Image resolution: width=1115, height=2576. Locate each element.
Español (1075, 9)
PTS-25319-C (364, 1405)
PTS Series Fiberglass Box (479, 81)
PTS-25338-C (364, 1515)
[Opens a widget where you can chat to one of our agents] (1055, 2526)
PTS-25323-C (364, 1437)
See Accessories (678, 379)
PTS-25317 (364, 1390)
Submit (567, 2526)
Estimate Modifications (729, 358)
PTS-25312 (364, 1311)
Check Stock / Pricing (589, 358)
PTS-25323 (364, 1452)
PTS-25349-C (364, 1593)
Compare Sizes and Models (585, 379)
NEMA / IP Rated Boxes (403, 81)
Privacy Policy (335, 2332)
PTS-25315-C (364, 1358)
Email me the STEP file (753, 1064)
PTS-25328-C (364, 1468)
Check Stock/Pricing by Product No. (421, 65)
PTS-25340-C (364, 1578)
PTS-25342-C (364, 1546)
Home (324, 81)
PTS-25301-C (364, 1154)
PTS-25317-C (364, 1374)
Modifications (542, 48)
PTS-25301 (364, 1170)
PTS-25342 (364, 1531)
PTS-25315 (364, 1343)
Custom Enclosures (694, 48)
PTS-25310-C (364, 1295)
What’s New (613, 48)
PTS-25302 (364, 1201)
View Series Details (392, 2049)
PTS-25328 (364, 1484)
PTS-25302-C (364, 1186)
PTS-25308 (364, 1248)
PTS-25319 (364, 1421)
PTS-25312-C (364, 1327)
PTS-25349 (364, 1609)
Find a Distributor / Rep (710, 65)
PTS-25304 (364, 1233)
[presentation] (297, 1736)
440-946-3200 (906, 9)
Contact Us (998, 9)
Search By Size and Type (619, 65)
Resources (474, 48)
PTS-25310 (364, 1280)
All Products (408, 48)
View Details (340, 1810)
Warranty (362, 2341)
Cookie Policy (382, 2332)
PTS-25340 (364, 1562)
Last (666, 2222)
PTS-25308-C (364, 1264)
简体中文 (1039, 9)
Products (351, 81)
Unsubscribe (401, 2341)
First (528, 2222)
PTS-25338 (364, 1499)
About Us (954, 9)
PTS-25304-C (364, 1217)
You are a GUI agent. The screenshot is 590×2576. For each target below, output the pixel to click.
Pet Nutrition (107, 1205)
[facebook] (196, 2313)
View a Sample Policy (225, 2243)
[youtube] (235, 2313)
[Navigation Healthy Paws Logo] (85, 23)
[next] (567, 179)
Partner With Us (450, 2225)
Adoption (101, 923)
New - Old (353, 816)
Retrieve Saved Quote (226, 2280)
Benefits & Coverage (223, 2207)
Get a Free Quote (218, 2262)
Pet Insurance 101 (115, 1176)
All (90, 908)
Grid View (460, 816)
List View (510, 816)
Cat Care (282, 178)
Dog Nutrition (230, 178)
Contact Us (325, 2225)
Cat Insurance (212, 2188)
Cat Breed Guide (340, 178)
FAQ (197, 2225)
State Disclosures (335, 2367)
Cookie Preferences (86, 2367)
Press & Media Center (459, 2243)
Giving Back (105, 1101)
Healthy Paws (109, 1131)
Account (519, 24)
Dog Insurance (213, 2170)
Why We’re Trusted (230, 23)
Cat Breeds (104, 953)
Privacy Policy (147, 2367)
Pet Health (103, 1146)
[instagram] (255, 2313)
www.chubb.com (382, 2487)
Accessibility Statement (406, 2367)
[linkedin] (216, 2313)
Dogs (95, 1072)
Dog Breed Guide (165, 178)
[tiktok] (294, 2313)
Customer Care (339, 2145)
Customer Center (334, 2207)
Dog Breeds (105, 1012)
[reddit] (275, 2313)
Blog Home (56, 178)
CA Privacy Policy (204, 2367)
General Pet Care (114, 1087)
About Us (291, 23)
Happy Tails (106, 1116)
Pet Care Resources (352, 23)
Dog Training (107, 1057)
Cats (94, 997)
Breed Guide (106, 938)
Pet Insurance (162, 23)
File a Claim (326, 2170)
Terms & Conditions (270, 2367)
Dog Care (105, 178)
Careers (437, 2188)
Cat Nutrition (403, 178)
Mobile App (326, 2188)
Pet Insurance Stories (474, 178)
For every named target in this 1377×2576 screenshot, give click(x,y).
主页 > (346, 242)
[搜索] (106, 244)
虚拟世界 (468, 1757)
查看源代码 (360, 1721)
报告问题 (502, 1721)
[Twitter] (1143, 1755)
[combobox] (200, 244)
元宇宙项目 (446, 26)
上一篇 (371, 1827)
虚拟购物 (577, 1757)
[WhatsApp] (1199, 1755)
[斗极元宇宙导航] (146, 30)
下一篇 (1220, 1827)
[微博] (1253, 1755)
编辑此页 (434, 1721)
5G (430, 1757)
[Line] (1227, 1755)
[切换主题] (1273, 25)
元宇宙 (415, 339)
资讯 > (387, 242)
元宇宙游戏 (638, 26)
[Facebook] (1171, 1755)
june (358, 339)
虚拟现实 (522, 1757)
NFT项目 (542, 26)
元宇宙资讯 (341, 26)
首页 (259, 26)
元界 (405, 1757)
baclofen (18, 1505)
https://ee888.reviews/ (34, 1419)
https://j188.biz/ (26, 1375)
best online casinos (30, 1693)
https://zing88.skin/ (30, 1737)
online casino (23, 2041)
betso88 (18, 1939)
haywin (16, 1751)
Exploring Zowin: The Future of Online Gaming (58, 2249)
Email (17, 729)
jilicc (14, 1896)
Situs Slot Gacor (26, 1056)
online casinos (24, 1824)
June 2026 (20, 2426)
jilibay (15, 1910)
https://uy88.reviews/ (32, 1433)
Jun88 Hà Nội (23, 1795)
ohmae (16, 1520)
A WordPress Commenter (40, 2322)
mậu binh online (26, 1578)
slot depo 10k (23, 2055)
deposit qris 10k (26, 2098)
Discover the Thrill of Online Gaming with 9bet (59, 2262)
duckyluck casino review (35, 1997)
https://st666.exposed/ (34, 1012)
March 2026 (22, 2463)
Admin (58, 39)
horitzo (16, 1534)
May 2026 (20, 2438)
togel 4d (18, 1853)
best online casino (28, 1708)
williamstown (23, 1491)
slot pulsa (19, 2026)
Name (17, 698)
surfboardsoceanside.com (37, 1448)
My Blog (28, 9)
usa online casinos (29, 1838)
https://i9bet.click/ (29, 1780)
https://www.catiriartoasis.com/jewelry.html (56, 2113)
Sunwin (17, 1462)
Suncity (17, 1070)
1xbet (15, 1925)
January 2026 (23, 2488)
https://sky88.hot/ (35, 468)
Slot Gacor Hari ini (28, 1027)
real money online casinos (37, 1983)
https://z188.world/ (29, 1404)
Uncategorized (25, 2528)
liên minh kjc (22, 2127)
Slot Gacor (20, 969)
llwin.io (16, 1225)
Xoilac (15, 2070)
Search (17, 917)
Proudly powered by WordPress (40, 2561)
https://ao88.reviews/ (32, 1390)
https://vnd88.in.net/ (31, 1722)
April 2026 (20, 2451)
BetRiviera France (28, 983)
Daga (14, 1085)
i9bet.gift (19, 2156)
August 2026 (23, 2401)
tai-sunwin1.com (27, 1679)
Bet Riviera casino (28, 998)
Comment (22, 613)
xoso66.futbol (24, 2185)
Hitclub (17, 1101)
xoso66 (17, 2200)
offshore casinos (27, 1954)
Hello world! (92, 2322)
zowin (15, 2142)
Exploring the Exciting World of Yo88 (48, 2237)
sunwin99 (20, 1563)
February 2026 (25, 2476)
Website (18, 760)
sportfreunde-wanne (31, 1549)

==*==

Action item: Would you retype the lines above from the one with "主页 > (346, 242)" down to the one with "首页 (259, 26)", word for word, both ends included and no other lines?

Output of the task:
主页 > (346, 242)
[搜索] (106, 244)
虚拟世界 (468, 1757)
查看源代码 (360, 1721)
报告问题 (502, 1721)
[Twitter] (1143, 1755)
[combobox] (200, 244)
元宇宙项目 (446, 26)
上一篇 (371, 1827)
虚拟购物 (577, 1757)
[WhatsApp] (1199, 1755)
[斗极元宇宙导航] (146, 30)
下一篇 (1220, 1827)
[微博] (1253, 1755)
编辑此页 (434, 1721)
5G (430, 1757)
[Line] (1227, 1755)
[切换主题] (1273, 25)
元宇宙 (415, 339)
资讯 > (387, 242)
元宇宙游戏 (638, 26)
[Facebook] (1171, 1755)
june (358, 339)
虚拟现实 (522, 1757)
NFT项目 (542, 26)
元宇宙资讯 (341, 26)
首页 (259, 26)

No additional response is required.